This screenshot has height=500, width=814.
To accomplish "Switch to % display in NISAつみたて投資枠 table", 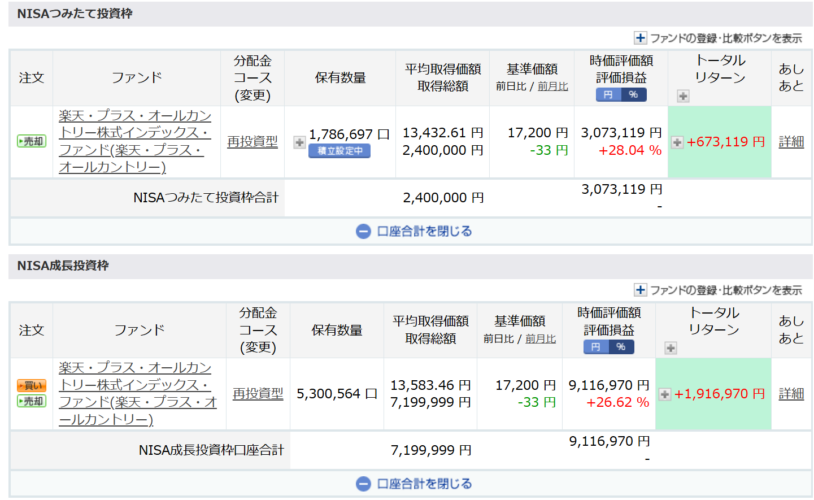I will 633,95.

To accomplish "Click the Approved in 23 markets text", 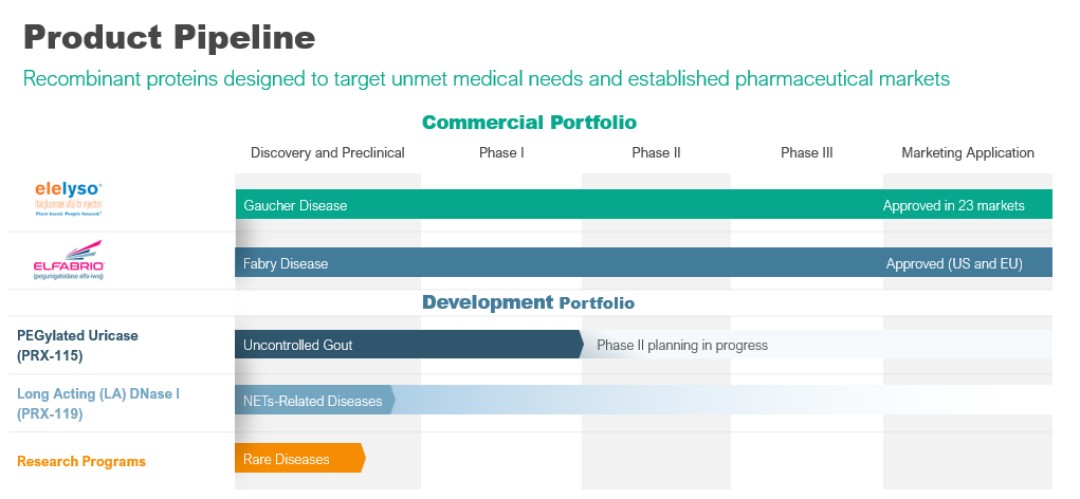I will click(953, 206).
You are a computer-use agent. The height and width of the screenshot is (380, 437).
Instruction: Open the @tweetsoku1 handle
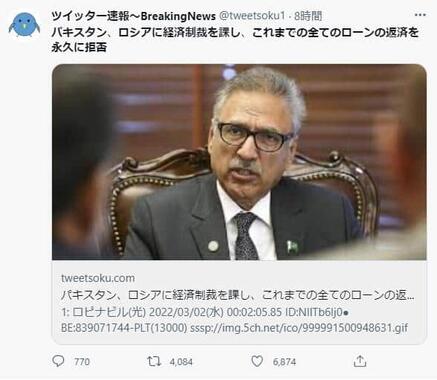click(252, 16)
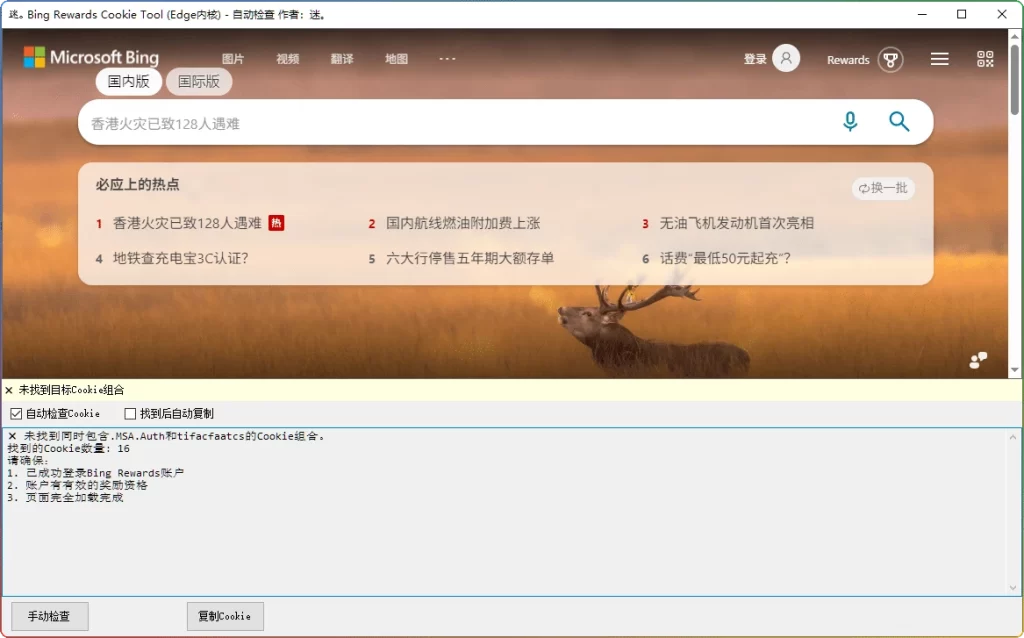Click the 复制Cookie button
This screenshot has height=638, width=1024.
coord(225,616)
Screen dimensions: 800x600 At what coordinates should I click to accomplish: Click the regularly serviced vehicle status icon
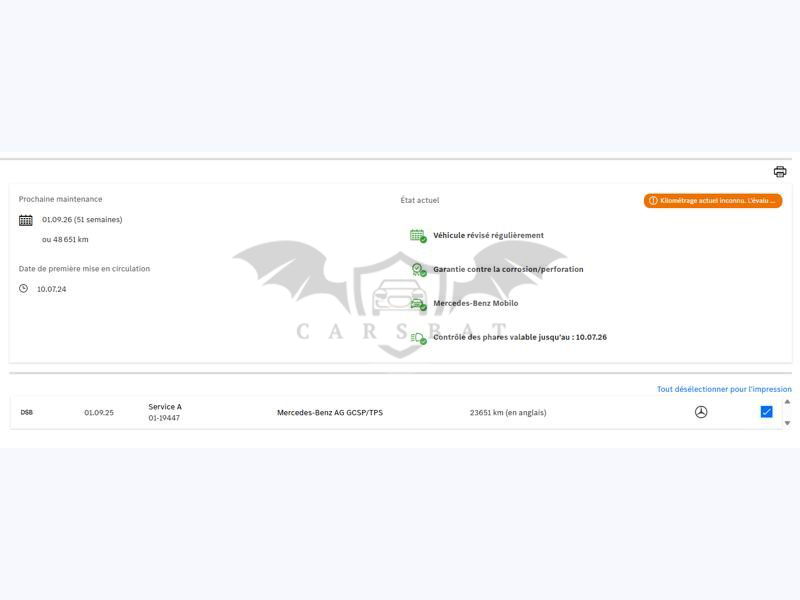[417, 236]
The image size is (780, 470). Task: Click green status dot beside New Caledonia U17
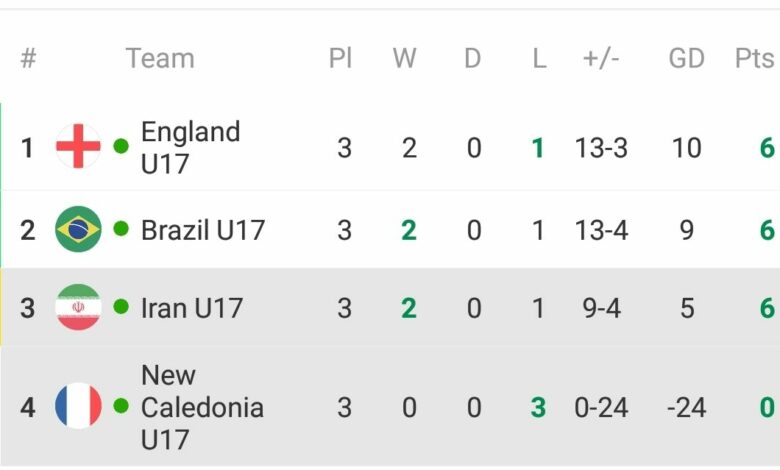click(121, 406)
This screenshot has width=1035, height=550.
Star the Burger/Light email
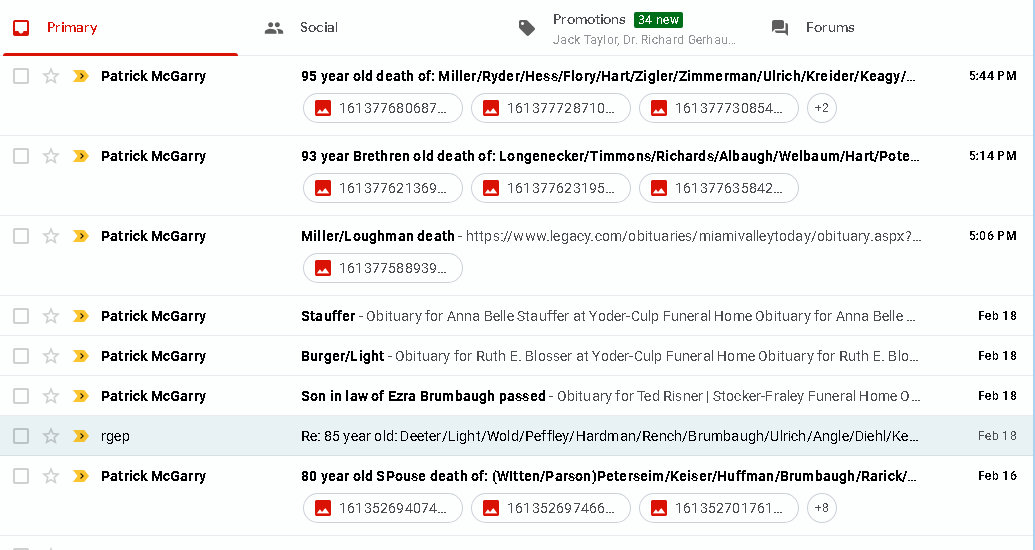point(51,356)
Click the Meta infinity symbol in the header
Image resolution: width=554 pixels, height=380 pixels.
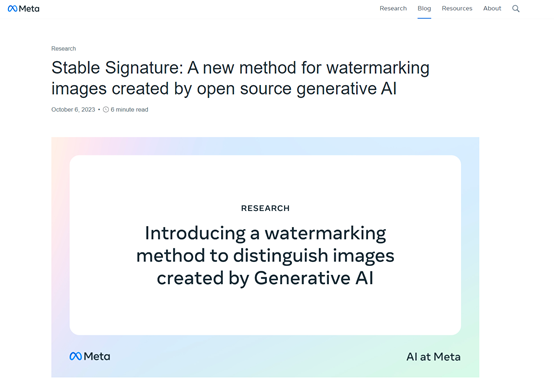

------------------------------------------------------------

» Exercise description
The lines from the one holding "Screen dimensions: 800x600" to the final line of the entries are to be duplicated exactly, and the pictures are to be left out.

» Result
Screen dimensions: 800x600 At what coordinates should I click to accomplish: Click the regularly serviced vehicle status icon
[417, 236]
The image size is (780, 470). Task: Click green status dot beside New Caledonia U17
click(121, 406)
This screenshot has width=1035, height=550.
Star the Burger/Light email
point(51,356)
Click the Meta infinity symbol in the header
Image resolution: width=554 pixels, height=380 pixels.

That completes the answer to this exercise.